Contrastive Decoding Improves Reasoning in Large Language Models
Abstract Commentary & Rating
Published on Sep 16
Authors:Sean O'Brien,Mike Lewis
Abstract
We demonstrate that Contrastive Decoding -- a simple, computationally light, and training-free text generation method proposed by Li et al 2022 -- achieves large out-of-the-box improvements over greedy decoding on a variety of reasoning tasks. Originally shown to improve the perceived quality of long-form text generation, Contrastive Decoding searches for strings that maximize a weighted difference in likelihood between strong and weak models. We show that Contrastive Decoding leads LLaMA-65B to outperform LLaMA 2, GPT-3.5 and PaLM 2-L on the HellaSwag commonsense reasoning benchmark, and to outperform LLaMA 2, GPT-3.5 and PaLM-540B on the GSM8K math word reasoning benchmark, in addition to improvements on a collection of other tasks. Analysis suggests that Contrastive Decoding improves over existing methods by preventing some abstract reasoning errors, as well as by avoiding simpler modes such as copying sections of the input during chain-of-thought. Overall, Contrastive Decoding outperforms nucleus sampling for long-form generation and greedy decoding for reasoning tasks, making it a powerful general purpose method for generating text from language models.
Commentary
The paper titled "Contrastive Decoding Improves Reasoning in Large Language Models" presents an approach to improving text generation quality and reasoning capabilities in large language models.
Key Insights:
Contrastive Decoding: This method leverages the difference in likelihood between strong and weak models to generate text. Originally designed for improving long-form text generation, the authors demonstrate its value for reasoning tasks as well.

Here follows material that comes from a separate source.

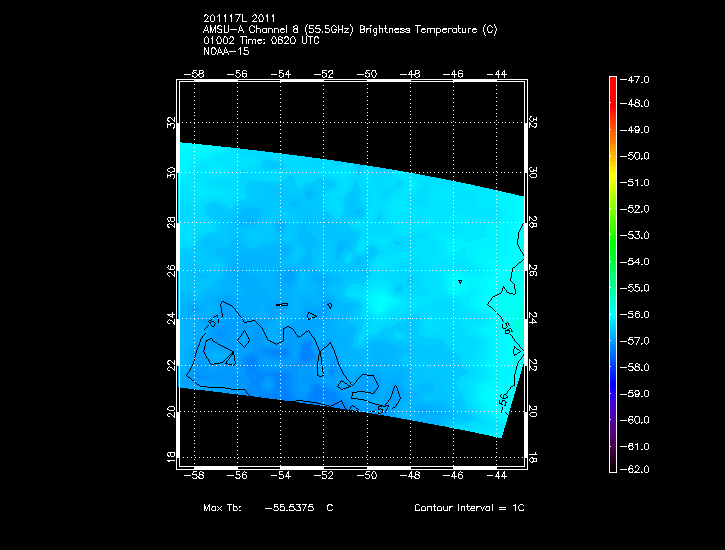Click the green section of the color bar

(x=612, y=235)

Significant Outperformance: Contrastive Decoding allows LLaMA-65B to surpass several other state-of-the-art models on specific reasoning benchmarks, such as the HellaSwag commonsense reasoning benchmark and the GSM8K math word reasoning benchmark.
Avoiding Errors: The analysis indicates that this method can help in avoiding some abstract reasoning errors. It also reduces simpler errors such as unnecessary copying of input sections during text generation.
Potential Real-World Impact:
Enhanced Text Generation: The method promises to improve the quality of text generated by large language models, making outputs more coherent, relevant, and reasoned.
Improved Reasoning: A better performance on reasoning tasks can have numerous applications ranging from more intelligent chatbots to tools that can assist professionals in various analytical tasks.
Wider Applicability: As a training-free method, Contrastive Decoding offers an advantage as it doesn't require additional computational resources for training.
Versatility: The approach seems versatile, showing improvements across both long-form generation and specific reasoning tasks.
Challenges:
Dependence on Weak Models: The effectiveness of Contrastive Decoding relies on the presence of both strong and weak models, which might not always be available or may vary in relative strength.
Given the novel approach to improve text generation and reasoning, as well as its demonstrated efficacy:
I'd rate the real-world impact of this paper as an 8.5 out of 10.
The method appears to offer a powerful, general-purpose technique for generating text from language models. If it can be broadly applied to a range of tasks and settings, its real-world impact could be considerable, especially in applications where reasoning capabilities of models are crucial.